Health care procurement can heal the supply chain. Our guide shows how
A groundbreaking new guide available for GGHH members, featuring stories from 25 health care organizations around the globe, offers a roadmap to develop a sustainable purchasing strategy that prioritizes community and environmental health and safety while reducing costs.
Every day, health care health care organizations make choices about the products and services they use, from medications, food, and hospital supplies, to the energy source used for lighting and powering operating rooms. Our collective purchasing power can shape the marketplace, increase demand for sustainable products, and embrace our broader healing mission.
The COVID-19 crisis exposed the fragility and vulnerability of our global supply chains. It also has given us an opportunity to move toward localized supply chains that not only reduce environmental harm but also provide local business opportunities and jobs.
A groundbreaking new guide, featuring stories from 25 health care organizations across the globe, offers a roadmap to develop a sustainable purchasing strategy that prioritizes community and environmental health and safety while reducing costs.
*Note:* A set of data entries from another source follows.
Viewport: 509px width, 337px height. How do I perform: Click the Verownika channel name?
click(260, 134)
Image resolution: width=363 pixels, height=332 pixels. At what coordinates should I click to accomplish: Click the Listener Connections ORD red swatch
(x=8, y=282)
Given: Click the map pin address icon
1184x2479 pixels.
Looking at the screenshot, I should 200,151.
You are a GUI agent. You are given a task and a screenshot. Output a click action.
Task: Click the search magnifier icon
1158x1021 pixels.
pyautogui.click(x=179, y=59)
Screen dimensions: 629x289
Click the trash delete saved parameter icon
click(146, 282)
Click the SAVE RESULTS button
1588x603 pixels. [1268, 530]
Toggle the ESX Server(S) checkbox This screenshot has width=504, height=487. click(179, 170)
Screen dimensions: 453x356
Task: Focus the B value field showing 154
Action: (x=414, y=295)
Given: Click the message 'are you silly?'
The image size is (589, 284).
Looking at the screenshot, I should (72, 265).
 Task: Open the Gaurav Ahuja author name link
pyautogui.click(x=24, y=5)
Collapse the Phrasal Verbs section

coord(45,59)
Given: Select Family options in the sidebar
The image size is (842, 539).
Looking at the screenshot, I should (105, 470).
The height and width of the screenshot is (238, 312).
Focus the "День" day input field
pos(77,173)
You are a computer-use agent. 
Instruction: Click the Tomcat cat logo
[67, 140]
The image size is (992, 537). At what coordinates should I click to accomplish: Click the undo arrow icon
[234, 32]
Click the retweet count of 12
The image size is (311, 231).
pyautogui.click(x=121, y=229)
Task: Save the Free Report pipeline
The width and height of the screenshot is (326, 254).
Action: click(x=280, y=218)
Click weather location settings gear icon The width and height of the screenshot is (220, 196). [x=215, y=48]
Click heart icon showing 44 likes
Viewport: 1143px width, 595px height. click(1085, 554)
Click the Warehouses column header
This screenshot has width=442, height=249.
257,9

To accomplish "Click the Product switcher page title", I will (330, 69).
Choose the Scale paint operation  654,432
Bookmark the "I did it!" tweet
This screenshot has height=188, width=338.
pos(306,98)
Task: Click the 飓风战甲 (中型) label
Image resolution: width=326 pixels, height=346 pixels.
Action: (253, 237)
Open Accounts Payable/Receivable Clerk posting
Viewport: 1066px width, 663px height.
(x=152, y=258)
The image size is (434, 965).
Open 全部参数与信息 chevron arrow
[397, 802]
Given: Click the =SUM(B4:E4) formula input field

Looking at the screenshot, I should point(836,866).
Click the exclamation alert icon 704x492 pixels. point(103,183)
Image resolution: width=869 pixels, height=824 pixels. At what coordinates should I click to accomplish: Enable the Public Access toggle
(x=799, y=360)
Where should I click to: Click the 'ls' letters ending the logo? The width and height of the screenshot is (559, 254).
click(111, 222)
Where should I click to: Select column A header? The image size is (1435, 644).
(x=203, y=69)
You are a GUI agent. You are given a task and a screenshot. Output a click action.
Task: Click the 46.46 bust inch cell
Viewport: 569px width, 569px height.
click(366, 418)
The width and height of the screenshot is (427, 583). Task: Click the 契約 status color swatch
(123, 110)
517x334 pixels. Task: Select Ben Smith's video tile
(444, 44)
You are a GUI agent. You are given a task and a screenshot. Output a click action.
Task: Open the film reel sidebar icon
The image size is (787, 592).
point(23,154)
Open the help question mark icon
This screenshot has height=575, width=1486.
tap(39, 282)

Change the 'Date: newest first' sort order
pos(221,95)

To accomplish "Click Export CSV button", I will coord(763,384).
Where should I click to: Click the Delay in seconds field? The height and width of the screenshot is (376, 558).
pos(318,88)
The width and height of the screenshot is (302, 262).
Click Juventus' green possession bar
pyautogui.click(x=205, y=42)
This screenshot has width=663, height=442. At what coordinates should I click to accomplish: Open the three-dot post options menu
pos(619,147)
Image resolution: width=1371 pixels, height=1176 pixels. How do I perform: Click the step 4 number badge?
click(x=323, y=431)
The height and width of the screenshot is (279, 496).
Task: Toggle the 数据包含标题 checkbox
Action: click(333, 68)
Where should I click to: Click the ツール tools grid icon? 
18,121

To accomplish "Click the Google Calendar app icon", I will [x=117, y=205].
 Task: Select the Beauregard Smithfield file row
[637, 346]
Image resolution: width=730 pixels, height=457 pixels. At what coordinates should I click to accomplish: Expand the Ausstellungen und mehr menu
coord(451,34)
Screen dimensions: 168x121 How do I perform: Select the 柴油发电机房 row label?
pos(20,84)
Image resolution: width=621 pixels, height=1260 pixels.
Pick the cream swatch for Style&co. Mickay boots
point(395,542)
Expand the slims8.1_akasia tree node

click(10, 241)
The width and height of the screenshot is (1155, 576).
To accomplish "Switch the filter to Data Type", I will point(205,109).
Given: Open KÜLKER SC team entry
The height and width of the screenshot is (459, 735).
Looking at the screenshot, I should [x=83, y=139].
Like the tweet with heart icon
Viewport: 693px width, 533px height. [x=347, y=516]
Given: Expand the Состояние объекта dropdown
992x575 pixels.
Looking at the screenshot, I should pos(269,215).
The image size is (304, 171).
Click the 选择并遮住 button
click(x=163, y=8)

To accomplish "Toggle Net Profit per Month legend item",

More than 70% of emissions from the health care sector are primarily derived from the health care supply chain – the production, transport, use, and disposal of goods and services that the sector consumes. – “Health care climate footprint report” by Health Care Without Harm and Arup.
When deciding on products and services, health care organizations should consider not only effectiveness but also overall environmental footprint, staff and patient safety, and community impact.
Two years in the making, this guide was developed by Health Care Without Harm, Global Green and Healthy Hospitals, and Practice Greenhealth, with more than 40 experts contributing to its development. It will be available in the following months in Chinese, Portuguese, and Spanish.